# start of Supplied text
[DRBD-cvs] r1687 - in trunk: . drbd scripts user

svn at svn.drbd.org svn at svn.drbd.org
Thu Dec 23 15:18:11 CET 2004


Author: phil
Date: 2004-12-23 15:18:08 +0100 (Thu, 23 Dec 2004)
New Revision: 1687

Modified:
   trunk/ROADMAP
   trunk/drbd/drbd_fs.c
   trunk/drbd/drbd_main.c
   trunk/scripts/Makefile
   trunk/scripts/drbd.conf
   trunk/scripts/outdate-peer.sh
   trunk/user/drbdadm_main.c
   trunk/user/drbdsetup.c
Log:
Some testing of the "outdate-peer" user-land-callback...
This is really great stuff!


Modified: trunk/ROADMAP
===================================================================
--- trunk/ROADMAP	2004-12-23 11:06:45 UTC (rev 1686)
+++ trunk/ROADMAP	2004-12-23 14:18:08 UTC (rev 1687)
@@ -92,23 +92,36 @@
   99% DONE
 
 7 Handle split brain situations; Support IO fencing; 
-  introduce the "Dead" peer state (o_state)
-
+  
   New commands:
-    drbdadm resume r0
     drbdadm outdate r0
-    drbdadm suspend r0
 
+    When the device is configured this works via an ioctl() call.
+    In the other case it modifies the meta data directly by 
+    calling drbdmeta.
+
   remove option value: on-disconnect=suspend_io
 
+  New meta-data flag: "Outdated"
+
   introduce:
+  disk {
     split-brain-fix;
-    suspend-io-split-brain;pdsk-unknown;
-    peer-state-unknown=suspend_io
-    peer-state-unknown=continue_io
+  }
 
-  New meta-data flag: "Outdated"
+  handlers {
+    outdate-peer "some script";
+  }
 
+  If the disk state of the peer is unknown, drbd calls this 
+  handler (yes a call to userspace from kernel space). The handler's
+  returncodes are:
+
+  3 -> peer is inconsistent
+  4 -> peer is outdated (presumabely this handler outdated it)
+  5 -> peer was down / unreachable
+  6 -> peer is primary
+
   Let us assume that we have two boxes (N1 and N2) and that these
   two boxes are connected by two networks (net and cnet [ clinets'-net ]).
 
@@ -127,18 +140,21 @@
                     N1 asks N2 to fence itself from the storage via cnet.
# end of Supplied text
# start of Recorded information
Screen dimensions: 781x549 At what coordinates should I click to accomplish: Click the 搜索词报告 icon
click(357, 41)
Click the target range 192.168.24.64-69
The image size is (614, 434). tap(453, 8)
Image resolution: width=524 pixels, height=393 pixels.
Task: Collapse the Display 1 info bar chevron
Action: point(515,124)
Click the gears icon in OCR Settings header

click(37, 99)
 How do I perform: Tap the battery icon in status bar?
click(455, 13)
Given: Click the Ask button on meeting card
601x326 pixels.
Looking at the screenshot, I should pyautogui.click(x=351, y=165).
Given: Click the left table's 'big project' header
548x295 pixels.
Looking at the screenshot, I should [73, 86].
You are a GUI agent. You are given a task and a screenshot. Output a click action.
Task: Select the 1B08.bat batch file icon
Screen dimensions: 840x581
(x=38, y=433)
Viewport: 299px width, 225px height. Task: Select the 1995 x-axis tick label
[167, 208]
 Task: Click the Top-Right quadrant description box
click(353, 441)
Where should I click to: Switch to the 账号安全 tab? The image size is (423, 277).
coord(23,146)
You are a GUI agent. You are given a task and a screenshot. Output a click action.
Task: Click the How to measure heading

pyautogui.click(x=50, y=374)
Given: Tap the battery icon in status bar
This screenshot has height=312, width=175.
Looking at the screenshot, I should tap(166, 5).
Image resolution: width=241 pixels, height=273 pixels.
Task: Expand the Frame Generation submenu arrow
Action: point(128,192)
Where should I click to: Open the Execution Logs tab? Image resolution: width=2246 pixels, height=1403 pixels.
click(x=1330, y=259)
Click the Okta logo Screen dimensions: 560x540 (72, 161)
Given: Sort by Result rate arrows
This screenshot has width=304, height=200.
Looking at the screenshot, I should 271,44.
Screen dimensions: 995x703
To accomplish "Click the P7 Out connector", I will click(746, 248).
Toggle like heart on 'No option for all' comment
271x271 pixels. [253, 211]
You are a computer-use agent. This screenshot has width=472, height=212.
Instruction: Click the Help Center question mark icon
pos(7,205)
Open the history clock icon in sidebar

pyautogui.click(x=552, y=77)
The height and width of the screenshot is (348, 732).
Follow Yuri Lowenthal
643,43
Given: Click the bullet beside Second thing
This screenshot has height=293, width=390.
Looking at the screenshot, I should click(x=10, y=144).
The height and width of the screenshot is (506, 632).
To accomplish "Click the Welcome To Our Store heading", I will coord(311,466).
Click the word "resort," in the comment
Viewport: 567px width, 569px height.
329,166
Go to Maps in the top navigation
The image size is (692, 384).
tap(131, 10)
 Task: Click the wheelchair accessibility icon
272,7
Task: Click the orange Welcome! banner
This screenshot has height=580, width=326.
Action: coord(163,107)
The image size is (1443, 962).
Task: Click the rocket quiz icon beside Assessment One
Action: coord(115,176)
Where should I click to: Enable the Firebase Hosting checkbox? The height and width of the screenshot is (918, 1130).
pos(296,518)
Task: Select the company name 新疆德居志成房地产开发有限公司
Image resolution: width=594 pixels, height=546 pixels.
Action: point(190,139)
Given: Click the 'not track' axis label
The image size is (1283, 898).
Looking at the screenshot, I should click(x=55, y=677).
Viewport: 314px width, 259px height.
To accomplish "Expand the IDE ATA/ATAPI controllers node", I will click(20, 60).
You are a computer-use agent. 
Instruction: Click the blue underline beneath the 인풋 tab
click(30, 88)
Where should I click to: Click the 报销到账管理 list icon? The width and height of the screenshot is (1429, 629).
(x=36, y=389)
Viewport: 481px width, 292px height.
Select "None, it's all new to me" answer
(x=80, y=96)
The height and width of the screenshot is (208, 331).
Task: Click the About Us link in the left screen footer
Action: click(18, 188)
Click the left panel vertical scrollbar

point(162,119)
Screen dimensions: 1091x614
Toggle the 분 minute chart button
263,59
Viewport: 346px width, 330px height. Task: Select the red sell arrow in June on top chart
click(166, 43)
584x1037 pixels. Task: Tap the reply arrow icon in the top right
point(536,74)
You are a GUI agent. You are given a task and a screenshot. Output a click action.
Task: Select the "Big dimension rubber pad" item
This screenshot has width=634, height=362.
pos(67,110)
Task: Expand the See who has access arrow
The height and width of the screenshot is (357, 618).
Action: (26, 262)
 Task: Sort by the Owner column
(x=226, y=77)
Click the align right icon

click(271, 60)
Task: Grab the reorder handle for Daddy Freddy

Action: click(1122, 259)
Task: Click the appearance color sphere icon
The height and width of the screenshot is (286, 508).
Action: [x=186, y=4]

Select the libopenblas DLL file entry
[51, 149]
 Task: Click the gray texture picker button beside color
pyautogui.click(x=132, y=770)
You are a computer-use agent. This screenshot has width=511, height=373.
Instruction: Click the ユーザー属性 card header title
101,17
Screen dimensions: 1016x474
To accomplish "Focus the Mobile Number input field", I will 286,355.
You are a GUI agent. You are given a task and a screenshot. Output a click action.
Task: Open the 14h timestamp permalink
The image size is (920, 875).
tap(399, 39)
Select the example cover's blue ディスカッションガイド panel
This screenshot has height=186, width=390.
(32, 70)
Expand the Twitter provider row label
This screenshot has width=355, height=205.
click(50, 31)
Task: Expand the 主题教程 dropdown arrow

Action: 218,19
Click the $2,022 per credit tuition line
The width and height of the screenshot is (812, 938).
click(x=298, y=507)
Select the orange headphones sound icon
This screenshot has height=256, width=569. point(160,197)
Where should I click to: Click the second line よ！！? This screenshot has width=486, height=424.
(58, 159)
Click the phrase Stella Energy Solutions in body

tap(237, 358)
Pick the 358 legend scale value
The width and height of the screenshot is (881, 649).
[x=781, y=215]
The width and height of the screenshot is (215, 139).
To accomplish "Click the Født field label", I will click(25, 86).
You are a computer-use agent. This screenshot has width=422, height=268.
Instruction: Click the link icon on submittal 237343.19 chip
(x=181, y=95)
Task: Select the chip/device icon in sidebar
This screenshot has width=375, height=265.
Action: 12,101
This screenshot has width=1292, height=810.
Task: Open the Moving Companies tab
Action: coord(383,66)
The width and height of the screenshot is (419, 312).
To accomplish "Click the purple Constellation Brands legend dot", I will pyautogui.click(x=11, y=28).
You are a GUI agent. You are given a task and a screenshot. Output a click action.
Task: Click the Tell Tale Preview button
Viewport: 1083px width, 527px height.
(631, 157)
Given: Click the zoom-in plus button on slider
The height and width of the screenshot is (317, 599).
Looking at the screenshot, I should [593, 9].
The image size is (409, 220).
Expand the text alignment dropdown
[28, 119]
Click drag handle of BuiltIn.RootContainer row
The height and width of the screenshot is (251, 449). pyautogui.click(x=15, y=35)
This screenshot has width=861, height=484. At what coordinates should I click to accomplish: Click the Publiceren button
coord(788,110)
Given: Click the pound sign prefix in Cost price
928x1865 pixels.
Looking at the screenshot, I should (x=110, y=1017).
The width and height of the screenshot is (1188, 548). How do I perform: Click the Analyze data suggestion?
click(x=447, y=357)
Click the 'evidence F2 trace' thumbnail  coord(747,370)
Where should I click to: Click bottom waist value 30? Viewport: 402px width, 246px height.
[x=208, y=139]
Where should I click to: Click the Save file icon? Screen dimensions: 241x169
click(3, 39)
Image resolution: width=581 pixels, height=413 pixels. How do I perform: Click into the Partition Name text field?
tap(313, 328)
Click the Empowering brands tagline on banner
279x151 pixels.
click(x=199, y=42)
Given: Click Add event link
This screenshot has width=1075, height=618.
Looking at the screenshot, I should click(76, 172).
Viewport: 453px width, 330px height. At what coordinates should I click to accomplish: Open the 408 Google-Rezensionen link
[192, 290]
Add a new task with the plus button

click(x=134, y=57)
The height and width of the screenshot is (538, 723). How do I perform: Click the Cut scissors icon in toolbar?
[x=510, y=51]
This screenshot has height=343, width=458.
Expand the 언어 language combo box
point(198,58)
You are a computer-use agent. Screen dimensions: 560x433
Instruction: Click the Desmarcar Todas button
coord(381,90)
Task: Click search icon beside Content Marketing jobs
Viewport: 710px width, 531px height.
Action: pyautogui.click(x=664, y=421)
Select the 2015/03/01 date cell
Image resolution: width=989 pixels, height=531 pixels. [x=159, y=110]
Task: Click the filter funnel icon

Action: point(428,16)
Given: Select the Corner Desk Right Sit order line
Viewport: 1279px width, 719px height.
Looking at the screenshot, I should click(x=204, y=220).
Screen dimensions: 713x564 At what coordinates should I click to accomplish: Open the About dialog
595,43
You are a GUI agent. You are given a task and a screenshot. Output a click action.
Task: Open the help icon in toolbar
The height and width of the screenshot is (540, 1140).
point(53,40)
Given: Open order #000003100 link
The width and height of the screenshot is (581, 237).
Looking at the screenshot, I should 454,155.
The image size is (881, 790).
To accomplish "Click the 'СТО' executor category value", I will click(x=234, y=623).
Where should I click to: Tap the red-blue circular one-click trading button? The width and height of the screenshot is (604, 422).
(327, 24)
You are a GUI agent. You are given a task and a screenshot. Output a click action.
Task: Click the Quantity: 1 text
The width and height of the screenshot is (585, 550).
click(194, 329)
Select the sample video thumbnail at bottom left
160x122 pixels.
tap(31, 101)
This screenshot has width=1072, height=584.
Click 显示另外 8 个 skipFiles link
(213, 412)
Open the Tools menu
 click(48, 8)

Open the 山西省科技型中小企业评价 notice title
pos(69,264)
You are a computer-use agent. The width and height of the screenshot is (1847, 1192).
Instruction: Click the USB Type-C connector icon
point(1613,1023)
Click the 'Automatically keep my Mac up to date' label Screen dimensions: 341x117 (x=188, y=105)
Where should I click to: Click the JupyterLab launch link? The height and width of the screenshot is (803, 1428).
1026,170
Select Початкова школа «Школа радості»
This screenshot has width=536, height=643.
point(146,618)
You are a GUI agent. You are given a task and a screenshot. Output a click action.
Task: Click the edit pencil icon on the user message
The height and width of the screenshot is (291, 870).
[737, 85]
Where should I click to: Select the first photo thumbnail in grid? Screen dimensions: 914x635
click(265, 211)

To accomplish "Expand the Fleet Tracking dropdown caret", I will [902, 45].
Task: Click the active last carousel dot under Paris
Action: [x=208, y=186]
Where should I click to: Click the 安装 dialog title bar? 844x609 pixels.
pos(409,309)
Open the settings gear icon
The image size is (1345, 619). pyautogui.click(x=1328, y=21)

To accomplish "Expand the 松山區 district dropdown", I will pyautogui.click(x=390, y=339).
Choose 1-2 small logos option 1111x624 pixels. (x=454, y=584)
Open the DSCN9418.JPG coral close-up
# end of Recorded information
Set exercise: In the DRBD commit log, write out word for word the part that begins with the words "New Revision: 1687" and ends with "really great stuff!".

Solution to the problem:
New Revision: 1687

Modified:
   trunk/ROADMAP
   trunk/drbd/drbd_fs.c
   trunk/drbd/drbd_main.c
   trunk/scripts/Makefile
   trunk/scripts/drbd.conf
   trunk/scripts/outdate-peer.sh
   trunk/user/drbdadm_main.c
   trunk/user/drbdsetup.c
Log:
Some testing of the "outdate-peer" user-land-callback...
This is really great stuff!